Permasalahan sosial juga dapat diartikan sebagai suatu kondisi sosial yang dipandang masyarakat berbahaya dan membutuhkan perbaikan (Mooney, 2011: 3). Selain itu, permasalahan sosial terjadi karena adanya pelanggaran nilai dan norma dalam masyarakat. Nilai merupakan harapan atau kepercayaan yang dianggap penting oleh masyarakat. Sementara itu, norma merupakan aturan yang disepakati bersama dalam masyarakat. Ketika pelanggaran nilai dan norma terjadi tentu masyarakat akan merasa khawatir atas stabilitas sistem dan keteraturan sosial di lingkungan sekitarnya. Oleh karena itu, nilai dan norma menjadi suatu parameter yang digunakan untuk menentukan suatu permasalahan sosial (Sullivan, 2016: 4-6)
Permasalahan sosial tidak selalu muncul karena interaksi sosial yang dibangun dalam masyarakat. Terdapat pula faktor lain seperti bencana dan wabah penyakit yang menyebabkan permasalahan sosial dalam masyarakat. Bencana dan wabah penyakit memang bukan suatu permasalahan sosial. Akan tetapi, dampak yang ditimbulkan bencana dan wabah penyakit membawa pengaruh besar bagi kehidupan sosial masyarakat. Oleh karena itu, muncul masalah-masalah sosial di berbagai aspek kehidupan masyarakat. Kondisi ini terjadi karena manusia sangat bergantung pada ruang atau lingkungan fisik tempat mereka tinggal.

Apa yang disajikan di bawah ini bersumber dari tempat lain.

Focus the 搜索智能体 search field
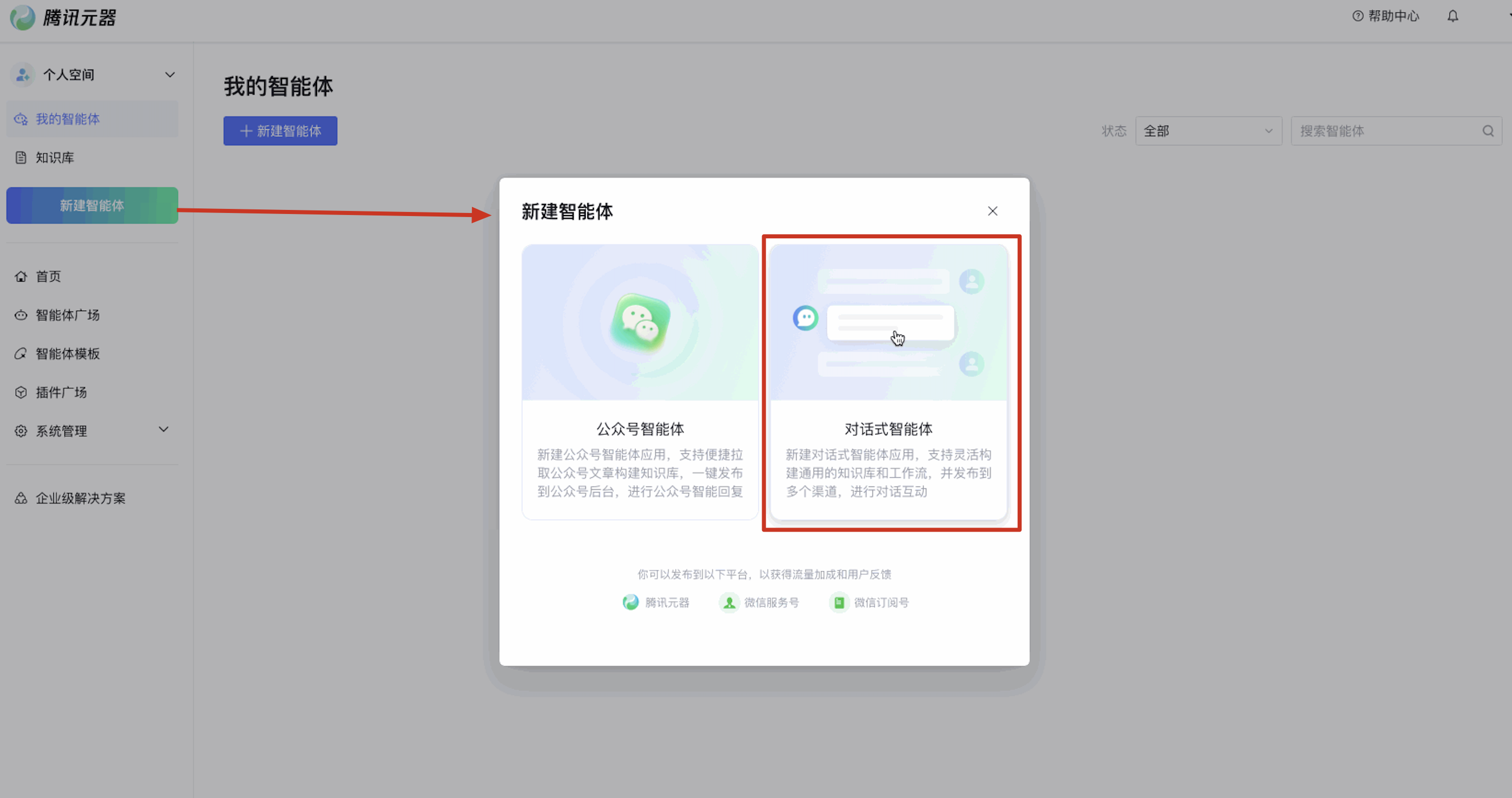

Berikut ragam permasalahan sosial akibat pengelompokan sosial:
1. Ketidakadilan
Pemberantasan ketidakadilan dapat dilihat pada salah satu isu SDGs, yaitu pada poin ke-16. Sustainable Development Goals (SDGs) atau pembangunan berkelanjutan merupakan rencana aksi yang dibangun dan disepakati oleh para pemimpin dunia, termasuk Indonesia. Pada tahun 2015 kesepakatan ini dirumuskan bersama di markas besar Perserikatan Bangsa-Bangsa (PBB). Tujuan SDGs secara garis besar ialah menuntaskan kemiskinan, mengurangi kesenjangan sosial, dan menjaga lingkungan agar kelangsungan hidup yang damai berlangsung harmonis.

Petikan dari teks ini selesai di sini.